[Stored data]

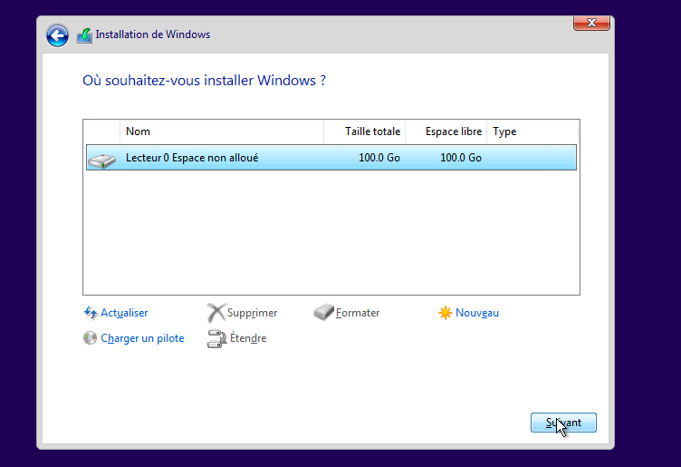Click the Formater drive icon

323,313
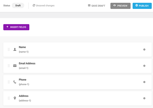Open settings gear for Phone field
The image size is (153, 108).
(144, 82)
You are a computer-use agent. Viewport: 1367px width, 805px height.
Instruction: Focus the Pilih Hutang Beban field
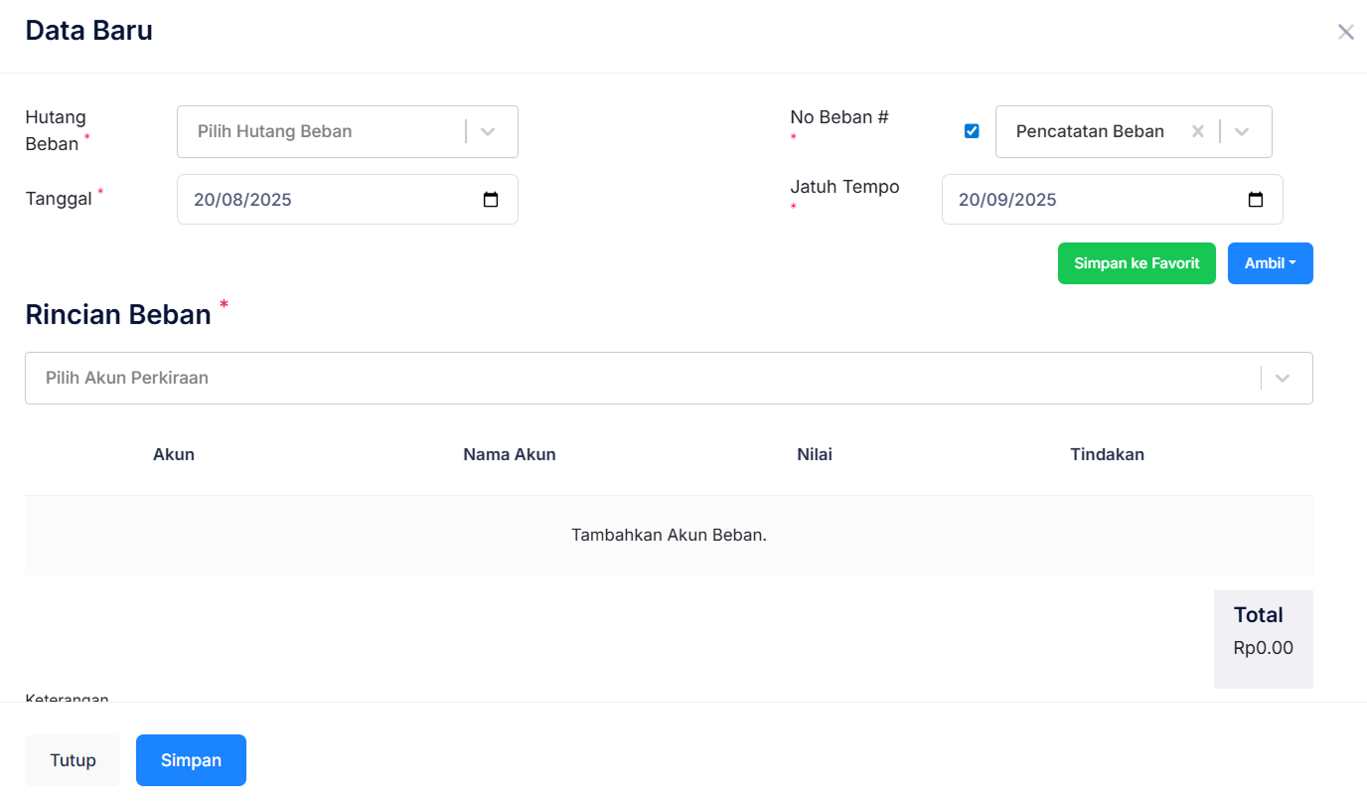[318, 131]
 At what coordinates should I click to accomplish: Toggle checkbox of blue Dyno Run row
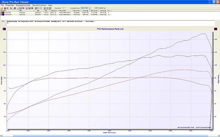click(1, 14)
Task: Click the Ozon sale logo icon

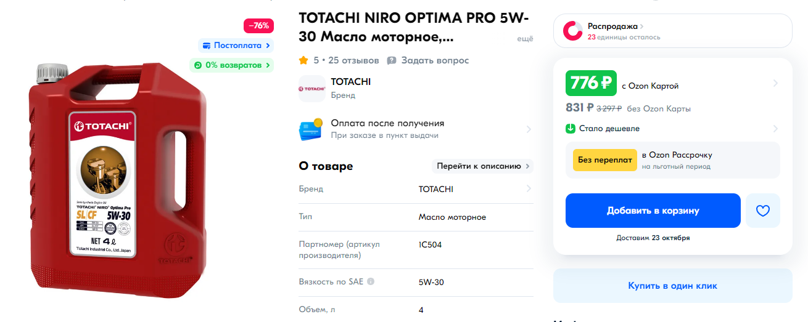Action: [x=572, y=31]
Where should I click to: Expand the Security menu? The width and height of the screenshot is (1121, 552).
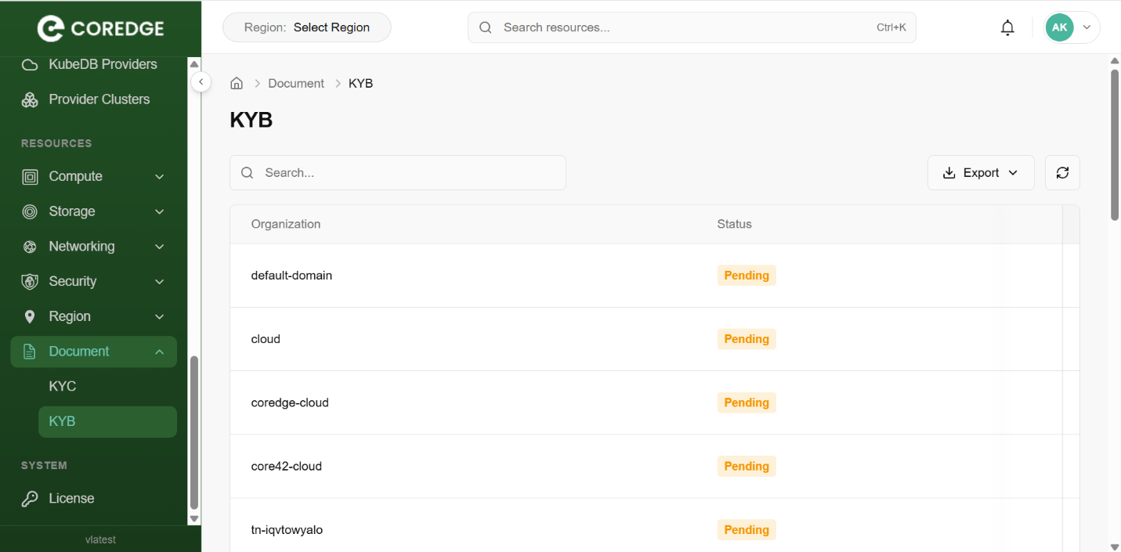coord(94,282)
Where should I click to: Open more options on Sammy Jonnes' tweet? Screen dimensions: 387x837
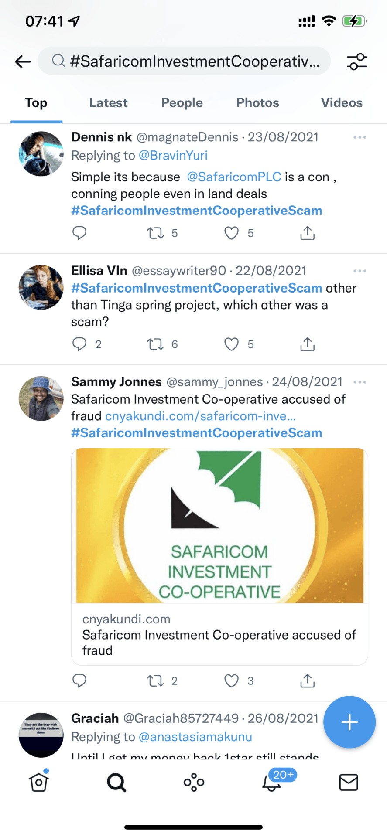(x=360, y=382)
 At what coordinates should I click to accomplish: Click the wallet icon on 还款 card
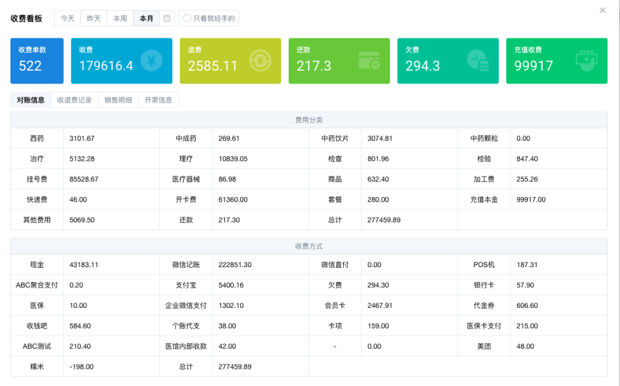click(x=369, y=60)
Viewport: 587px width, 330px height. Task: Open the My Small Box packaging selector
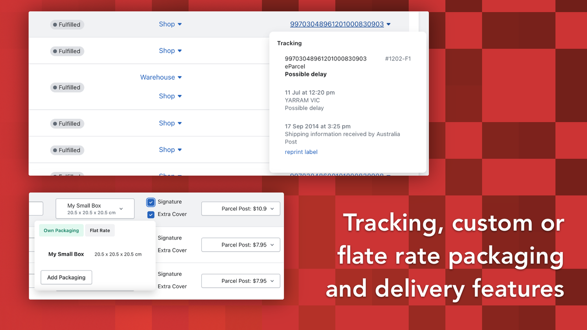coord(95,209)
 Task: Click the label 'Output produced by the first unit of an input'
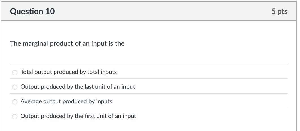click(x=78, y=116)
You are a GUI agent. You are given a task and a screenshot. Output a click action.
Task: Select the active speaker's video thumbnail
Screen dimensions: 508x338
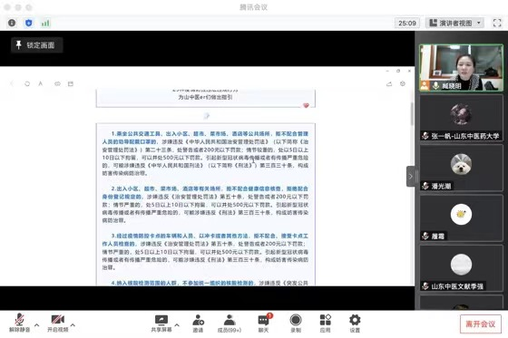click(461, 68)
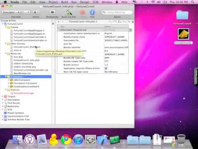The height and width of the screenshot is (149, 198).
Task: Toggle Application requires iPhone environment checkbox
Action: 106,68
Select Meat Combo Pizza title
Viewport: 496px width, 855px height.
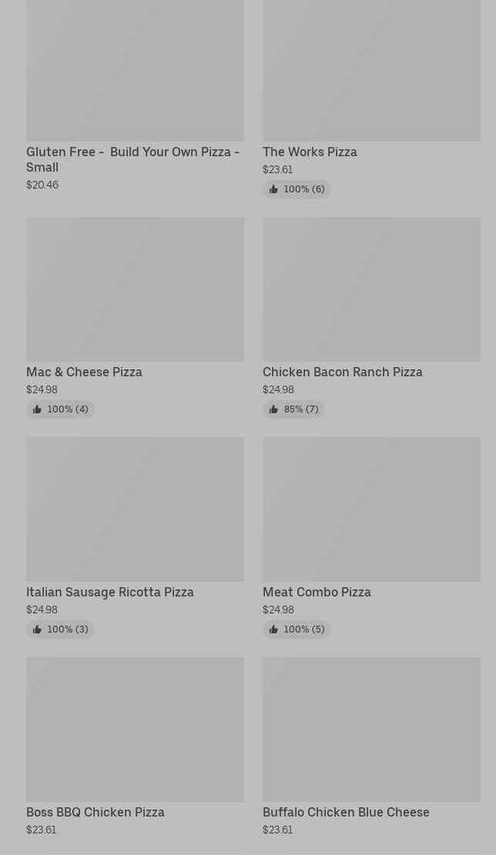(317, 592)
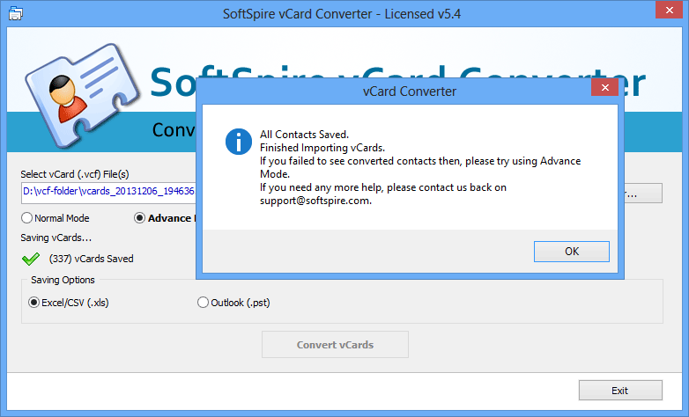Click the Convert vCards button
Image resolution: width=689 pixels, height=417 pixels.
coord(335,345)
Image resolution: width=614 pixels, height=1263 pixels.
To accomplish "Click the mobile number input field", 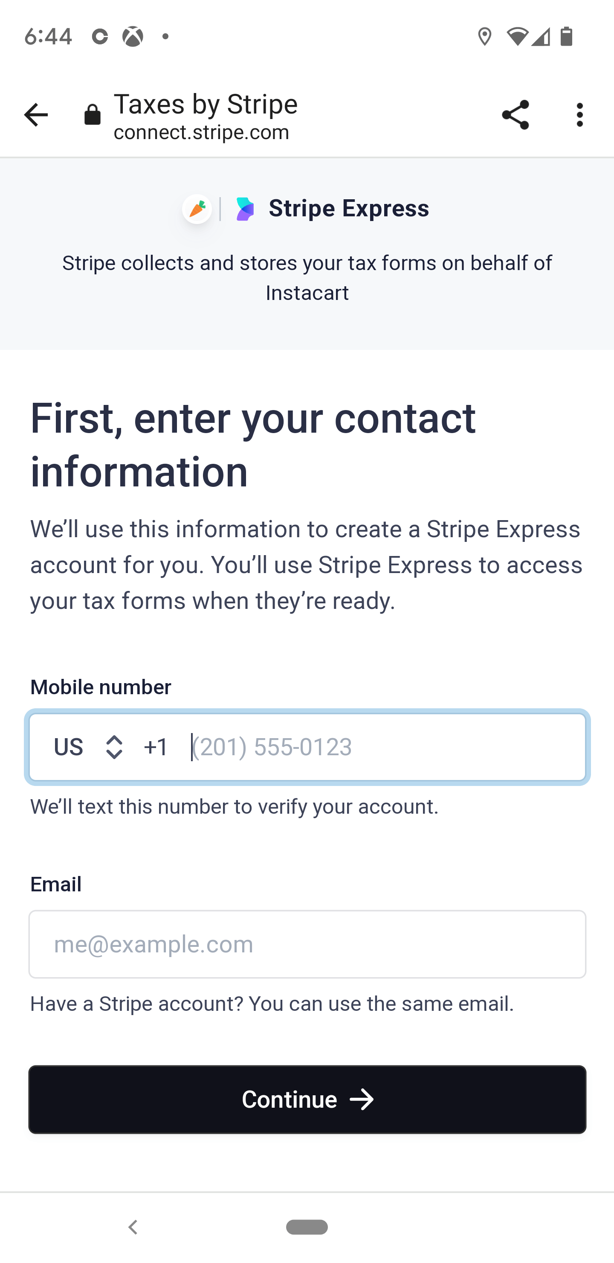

* **HOW TO COMPLETE THIS TASK**
Leaving pictures aside, give again word for word each line from the one with "You are a computer-use" to the final line of the entries.

* **SOLVED EXERCISE**
You are a computer-use agent. Viewport: 1367px width, 805px height.
Instruction: Focus the Pilih Hutang Beban field
[318, 131]
 At what coordinates should I click to accomplish: Toggle checkbox of blue Dyno Run row
click(1, 14)
Task: Click the Ozon sale logo icon

Action: [x=572, y=31]
Where should I click to: Expand the Security menu? The width and height of the screenshot is (1121, 552).
coord(94,282)
Where should I click to: Open more options on Sammy Jonnes' tweet? Screen dimensions: 387x837
(x=360, y=382)
 At what coordinates should I click to accomplish: Click the wallet icon on 还款 card
click(x=369, y=60)
Viewport: 587px width, 330px height. Task: Open the My Small Box packaging selector
coord(95,209)
 Task: Click the label 'Output produced by the first unit of an input'
click(x=78, y=116)
You are a GUI agent. You are given a task and a screenshot. Output a click action.
Task: Select the active speaker's video thumbnail
Screen dimensions: 508x338
click(461, 68)
The height and width of the screenshot is (149, 198).
Task: Toggle Application requires iPhone environment checkbox
Action: 106,68
Select Meat Combo Pizza title
Viewport: 496px width, 855px height.
(317, 592)
Click the Convert vCards button
Image resolution: width=689 pixels, height=417 pixels.
coord(335,345)
Image resolution: width=614 pixels, height=1263 pixels.
To accomplish "Click the mobile number input field", 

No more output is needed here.